On March 12, reporters from Huaxia Times inquired with several wealth management firms about these adjustments, but no official responses had been received as of press time.
More standardized performance benchmarks
Performance benchmarks are an important reference for investors when choosing wealth management products. To attract investors, some firms previously engaged in “ranking” yields—showing returns through “shell products” and adjusting yields on newly issued or very small-scale products to appear more attractive, sometimes presenting higher annualized returns. After investors entered and product scales expanded rapidly, these yields quickly fell back to normal levels.
To regulate such practices, in December 2025, the State Financial Supervision and Administration issued the “Measures for the Disclosure of Asset Management Product Information” (the “Measures”). Regarding performance benchmarks, the Measures require that the disclosure of past performance should follow principles of stability and internal logical consistency, prohibiting arbitrary changes to disclosure rules, selective disclosure of certain periods to exaggerate past performance, or applying different disclosure rules to similar products. Additionally, product managers should maintain the continuity of performance benchmarks and generally avoid adjusting them.

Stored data
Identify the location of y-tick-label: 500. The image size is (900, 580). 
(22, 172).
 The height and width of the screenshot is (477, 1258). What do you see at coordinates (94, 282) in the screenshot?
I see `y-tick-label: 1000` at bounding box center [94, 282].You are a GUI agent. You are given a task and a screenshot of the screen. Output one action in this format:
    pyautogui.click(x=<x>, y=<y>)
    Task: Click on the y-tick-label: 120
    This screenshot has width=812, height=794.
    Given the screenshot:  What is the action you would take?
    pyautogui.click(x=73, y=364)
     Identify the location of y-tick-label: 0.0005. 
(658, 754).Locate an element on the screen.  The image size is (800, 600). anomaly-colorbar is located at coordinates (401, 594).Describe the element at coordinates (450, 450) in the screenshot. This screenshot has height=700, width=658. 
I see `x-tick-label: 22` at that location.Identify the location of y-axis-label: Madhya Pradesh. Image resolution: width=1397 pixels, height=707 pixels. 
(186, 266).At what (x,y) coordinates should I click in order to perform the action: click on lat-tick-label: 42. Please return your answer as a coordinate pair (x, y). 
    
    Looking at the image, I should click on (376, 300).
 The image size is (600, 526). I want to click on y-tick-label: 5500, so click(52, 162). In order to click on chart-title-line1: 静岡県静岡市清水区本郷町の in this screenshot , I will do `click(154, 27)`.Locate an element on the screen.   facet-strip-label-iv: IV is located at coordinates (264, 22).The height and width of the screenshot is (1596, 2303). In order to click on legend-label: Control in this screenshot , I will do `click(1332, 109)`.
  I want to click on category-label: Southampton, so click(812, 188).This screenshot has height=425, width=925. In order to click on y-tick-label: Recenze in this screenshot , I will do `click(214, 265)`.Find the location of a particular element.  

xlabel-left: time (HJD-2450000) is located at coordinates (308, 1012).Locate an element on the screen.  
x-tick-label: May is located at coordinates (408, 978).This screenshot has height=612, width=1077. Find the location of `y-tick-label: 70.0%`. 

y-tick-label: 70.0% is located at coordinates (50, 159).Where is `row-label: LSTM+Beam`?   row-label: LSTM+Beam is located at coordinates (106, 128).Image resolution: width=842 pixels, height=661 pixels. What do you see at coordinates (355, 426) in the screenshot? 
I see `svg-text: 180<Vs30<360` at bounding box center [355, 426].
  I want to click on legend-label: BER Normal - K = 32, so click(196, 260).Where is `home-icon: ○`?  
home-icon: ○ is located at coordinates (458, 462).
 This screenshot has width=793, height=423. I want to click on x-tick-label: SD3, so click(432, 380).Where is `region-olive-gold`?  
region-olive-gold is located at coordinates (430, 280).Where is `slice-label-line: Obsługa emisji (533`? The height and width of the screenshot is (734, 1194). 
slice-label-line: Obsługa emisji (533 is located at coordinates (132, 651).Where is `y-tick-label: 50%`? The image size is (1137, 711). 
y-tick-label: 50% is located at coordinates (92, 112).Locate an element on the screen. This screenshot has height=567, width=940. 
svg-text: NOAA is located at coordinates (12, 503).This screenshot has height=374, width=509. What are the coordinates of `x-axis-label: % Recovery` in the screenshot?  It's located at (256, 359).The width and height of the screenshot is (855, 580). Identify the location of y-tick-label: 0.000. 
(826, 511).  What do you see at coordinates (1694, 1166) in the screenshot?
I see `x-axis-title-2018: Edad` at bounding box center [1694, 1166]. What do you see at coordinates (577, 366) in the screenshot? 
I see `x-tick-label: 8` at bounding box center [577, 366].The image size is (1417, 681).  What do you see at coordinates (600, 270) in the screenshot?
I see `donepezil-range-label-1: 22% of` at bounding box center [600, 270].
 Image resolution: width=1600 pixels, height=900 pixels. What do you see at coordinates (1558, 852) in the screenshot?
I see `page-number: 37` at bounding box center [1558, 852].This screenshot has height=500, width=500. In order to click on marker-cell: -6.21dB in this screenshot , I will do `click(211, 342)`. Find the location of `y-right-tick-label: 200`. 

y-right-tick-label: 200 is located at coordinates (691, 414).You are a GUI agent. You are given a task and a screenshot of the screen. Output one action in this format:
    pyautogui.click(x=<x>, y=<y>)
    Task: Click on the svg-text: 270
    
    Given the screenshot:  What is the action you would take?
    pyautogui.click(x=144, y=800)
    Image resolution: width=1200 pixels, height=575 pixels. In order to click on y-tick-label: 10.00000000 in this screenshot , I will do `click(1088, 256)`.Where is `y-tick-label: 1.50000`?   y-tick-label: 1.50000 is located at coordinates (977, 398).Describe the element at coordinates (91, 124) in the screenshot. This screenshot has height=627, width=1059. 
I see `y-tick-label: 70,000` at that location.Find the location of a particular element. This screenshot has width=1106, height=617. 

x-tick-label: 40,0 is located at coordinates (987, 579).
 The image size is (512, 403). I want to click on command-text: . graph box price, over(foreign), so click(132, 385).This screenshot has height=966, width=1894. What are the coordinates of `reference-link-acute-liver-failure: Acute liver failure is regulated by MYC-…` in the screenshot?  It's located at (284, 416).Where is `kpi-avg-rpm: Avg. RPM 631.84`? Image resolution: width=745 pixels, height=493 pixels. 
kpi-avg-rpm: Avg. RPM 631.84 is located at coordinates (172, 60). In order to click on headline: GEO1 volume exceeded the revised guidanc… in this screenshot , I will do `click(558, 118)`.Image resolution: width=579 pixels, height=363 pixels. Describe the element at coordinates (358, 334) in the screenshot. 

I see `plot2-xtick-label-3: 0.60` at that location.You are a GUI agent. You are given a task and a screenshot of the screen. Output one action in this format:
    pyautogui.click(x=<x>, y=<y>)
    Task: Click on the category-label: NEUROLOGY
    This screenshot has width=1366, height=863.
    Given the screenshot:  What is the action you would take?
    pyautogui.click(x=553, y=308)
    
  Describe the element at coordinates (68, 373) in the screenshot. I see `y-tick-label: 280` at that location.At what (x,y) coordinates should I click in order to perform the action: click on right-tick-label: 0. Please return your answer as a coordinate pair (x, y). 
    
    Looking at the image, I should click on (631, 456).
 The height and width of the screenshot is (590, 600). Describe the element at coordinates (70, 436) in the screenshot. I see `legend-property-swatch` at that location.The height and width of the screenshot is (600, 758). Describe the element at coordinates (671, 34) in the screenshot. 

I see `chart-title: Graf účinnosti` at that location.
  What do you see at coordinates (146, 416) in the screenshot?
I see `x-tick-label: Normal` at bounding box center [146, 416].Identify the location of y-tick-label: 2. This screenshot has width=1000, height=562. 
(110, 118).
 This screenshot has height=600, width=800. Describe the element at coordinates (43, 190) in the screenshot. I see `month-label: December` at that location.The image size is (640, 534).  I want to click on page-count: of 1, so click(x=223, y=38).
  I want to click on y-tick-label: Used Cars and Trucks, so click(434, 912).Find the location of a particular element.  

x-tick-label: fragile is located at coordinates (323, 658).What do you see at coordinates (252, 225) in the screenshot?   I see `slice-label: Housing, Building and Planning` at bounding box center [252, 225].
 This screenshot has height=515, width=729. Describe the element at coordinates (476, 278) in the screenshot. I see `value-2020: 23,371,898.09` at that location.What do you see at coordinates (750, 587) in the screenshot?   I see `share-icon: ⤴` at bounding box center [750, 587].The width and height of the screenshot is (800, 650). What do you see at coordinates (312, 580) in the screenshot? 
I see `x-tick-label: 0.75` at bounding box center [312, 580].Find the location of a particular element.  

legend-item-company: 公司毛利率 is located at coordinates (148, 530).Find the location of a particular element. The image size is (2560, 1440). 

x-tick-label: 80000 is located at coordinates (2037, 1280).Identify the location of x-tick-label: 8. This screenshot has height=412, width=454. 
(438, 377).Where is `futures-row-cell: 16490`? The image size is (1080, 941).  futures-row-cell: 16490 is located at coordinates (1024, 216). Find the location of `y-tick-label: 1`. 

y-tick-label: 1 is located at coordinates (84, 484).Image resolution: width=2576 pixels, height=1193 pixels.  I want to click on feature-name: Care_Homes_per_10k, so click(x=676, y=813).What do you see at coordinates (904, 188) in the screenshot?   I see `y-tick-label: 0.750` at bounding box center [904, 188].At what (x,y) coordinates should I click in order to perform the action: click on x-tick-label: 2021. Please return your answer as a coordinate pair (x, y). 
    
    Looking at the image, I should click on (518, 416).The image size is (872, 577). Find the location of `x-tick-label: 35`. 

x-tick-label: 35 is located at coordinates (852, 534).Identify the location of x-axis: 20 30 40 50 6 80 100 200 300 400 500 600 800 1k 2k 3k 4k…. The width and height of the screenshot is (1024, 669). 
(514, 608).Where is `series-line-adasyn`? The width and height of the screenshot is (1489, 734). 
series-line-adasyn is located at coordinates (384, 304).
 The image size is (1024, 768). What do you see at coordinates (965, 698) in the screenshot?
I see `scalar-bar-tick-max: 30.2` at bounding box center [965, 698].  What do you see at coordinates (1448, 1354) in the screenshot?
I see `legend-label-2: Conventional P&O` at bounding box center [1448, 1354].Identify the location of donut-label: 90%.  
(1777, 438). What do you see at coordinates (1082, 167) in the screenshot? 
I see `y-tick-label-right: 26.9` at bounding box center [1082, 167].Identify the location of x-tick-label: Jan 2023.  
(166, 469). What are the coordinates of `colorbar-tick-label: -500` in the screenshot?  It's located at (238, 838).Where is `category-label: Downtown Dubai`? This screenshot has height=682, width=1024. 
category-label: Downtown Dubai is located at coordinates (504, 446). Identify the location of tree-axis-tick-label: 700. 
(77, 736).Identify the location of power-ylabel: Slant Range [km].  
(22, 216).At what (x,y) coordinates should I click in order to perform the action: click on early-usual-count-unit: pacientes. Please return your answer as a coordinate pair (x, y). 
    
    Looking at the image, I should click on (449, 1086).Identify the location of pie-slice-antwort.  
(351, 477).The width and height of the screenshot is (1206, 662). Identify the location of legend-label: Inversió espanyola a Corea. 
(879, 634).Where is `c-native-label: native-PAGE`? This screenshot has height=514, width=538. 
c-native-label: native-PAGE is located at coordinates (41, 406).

▸ PARTS OF THE EXERCISE
1. How would this sentence from the passage on wealth management benchmarks read in Spanish: "Performance benchmarks are an important reference for investors when choosing wealth management products."?
2. Could you write the next part of the passage on wealth management performance benchmarks, picking up after its final sentence?
The entries have no connection to the passage on wealth management performance benchmarks.

▸ EXPECTED RESULTS
1. Los indicadores de referencia de rendimiento son una referencia importante para los inversores a la hora de elegir productos de gestión patrimonial.

2.
Shanghai Financial and Development Laboratory chief expert Zeng Gang believes that regulators are explicitly focusing on the “achievement rate”—the proportion of actual returns outperforming the benchmark—which directly encourages institutions to lower benchmarks to improve the “achievement” probability. Instead of passively lagging behind, it is better to proactively lower benchmarks to achievable levels.
He also pointed out that changing benchmarks from fixed values or ranges to market-linked indices like the ChinaBond index or the deposit rate represents a deeper paradigm shift. For example, the new benchmark of Bank of Communications Wealth Management will float with market interest rates, reducing operational costs associated with frequent manual adjustments and breaking the psychological expectation of “implicit rigid guarantees” among investors. This marks a significant step toward true “net value” and “market-oriented” operations in the wealth management industry after years of implementation of new asset management regulations.
In addition to regulatory considerations, the average yields of wealth management products in 2025 are also a factor.
According to the China Wealth Management Market Annual Report (2025) published by China Wealth Management Network, the average yield of wealth management products in 2025 was 1.98%, down 0.67 percentage points from 2.65% in 2024.
Data from Puyi Standard shows that as of the end of February 2026, the one-month annualized yield of cash management products was 1.25%, a slight decline from the previous month; the overall average one-month annualized yield of fixed income products was 2.16%, down 146 basis points; the average yields of mixed and equity products were 1.30% and 5.83%, respectively, with overall significant declines.
Zeng Gang told reporters, “In the context of declining deposit rates and bond yields at low levels, the actual performance of wealth management products has diverged significantly from the previous benchmarks of 3%-5%. Continuing to maintain high benchmarks not only results in low ‘achievement rates’ but may also cause misunderstandings or disputes among investors.” In this situation, lowering benchmarks is an active acknowledgment by wealth management firms of current realities.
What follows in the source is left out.